# Thread: help with creating differential equation..

1. ## help with creating differential equation..

not understanding.

A spherical raindrop evaporates at a rate proportional to its surface area. Write a differential equation for the volume of the raindrop as a function of time.

Do i need to use the equations for volume of a sphere and surface area?

I got this:
$\frac{d(4/3)(pi)r^3}{dt} = 4pi(r^2) - \frac{4}{3}pi(r^3)$

I think this is highly wrong tho.

2. Originally Posted by p00ndawg
not understanding.

A spherical raindrop evaporates at a rate proportional to its surface area. Write a differential equation for the volume of the raindrop as a function of time.

Do i need to use the equations for volume of a sphere and surface area?

I got this:
$\frac{d(4/3)(pi)r^3}{dt} = 4pi(r^2) - \frac{4}{3}pi(r^3)$

I think this is highly wrong tho.
Close though. Let A be the surface area and V the volution. Your told that

$\frac{dV}{dt} = k A$ or using the usual formula's (as you did)
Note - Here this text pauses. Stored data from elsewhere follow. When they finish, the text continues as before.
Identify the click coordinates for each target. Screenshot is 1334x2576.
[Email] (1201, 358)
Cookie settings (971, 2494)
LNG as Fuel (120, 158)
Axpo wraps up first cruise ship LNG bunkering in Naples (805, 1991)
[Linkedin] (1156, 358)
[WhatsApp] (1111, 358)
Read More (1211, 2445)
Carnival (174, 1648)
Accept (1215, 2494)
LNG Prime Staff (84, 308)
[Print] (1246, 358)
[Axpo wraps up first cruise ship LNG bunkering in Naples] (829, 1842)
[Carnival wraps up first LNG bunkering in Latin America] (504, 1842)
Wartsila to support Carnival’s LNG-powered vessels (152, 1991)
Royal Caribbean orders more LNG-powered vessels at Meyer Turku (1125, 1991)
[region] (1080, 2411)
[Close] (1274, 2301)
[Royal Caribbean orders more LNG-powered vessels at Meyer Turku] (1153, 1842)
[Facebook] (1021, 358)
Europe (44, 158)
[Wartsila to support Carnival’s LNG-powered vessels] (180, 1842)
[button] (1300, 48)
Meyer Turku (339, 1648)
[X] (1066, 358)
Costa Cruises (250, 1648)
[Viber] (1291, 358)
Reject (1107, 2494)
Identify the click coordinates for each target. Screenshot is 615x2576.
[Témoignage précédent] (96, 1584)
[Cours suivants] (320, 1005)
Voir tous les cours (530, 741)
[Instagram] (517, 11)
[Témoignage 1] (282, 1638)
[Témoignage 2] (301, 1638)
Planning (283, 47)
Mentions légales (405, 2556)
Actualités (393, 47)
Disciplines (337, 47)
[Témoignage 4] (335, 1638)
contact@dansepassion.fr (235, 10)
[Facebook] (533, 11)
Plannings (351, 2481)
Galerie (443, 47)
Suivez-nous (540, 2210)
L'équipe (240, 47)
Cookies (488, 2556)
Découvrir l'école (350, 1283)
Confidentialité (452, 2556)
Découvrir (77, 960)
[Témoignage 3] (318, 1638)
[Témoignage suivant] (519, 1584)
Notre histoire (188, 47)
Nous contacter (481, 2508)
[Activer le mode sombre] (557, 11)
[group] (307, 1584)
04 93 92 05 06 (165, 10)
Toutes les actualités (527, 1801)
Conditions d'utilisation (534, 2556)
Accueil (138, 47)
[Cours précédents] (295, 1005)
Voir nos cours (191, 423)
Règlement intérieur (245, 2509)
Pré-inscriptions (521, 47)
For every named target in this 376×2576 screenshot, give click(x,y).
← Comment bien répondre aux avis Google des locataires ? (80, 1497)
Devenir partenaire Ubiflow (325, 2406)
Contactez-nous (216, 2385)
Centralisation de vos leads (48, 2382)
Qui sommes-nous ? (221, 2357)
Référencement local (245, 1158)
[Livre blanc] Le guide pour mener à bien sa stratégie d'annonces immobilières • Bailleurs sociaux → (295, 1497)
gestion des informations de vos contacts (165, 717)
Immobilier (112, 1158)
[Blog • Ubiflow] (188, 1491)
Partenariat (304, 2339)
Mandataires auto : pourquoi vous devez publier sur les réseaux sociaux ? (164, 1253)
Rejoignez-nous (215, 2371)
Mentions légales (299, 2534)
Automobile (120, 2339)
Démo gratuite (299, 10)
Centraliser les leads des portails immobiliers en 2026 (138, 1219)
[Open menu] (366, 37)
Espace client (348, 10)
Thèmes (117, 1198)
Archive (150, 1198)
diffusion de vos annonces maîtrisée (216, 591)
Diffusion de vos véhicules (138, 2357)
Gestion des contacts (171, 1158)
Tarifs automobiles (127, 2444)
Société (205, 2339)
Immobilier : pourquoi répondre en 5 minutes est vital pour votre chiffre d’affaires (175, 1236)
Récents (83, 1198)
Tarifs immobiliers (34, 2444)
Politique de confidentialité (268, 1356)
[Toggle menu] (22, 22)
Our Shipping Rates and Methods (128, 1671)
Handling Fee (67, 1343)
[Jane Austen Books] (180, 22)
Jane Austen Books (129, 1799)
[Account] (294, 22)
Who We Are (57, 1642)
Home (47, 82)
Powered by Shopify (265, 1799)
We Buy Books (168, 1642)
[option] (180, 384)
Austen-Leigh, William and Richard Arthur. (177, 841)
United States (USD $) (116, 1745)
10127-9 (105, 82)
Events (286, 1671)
$\frac{4 \pi}{3} \frac{d r^3}{dt} = k 4 \pi r^2\;\;\;\Rightarrow\;\;\;\frac{4 \pi}{3} 3 r^2 \frac{d r}{dt} = k 4 \pi r^2$

or

$\frac{d r}{dt} = 3k$.

That's a ODE for the radius. You want one for the volume. Let's go back to

$\frac{dV}{dt} = k A$

Since $V = \frac{4}{3} \pi r^3\;\;\;\text{then}\;\;\;r = \left( \frac{3V}{4\pi} \right) ^{1/3}.$ Since $A = 4 \pi r^2 = 4 \pi \left( \frac{3V}{4\pi} \right) ^{2/3}$

then

$\frac{dV}{dt} = k V^{2/3}$

where I absorded all of the numbers in the k.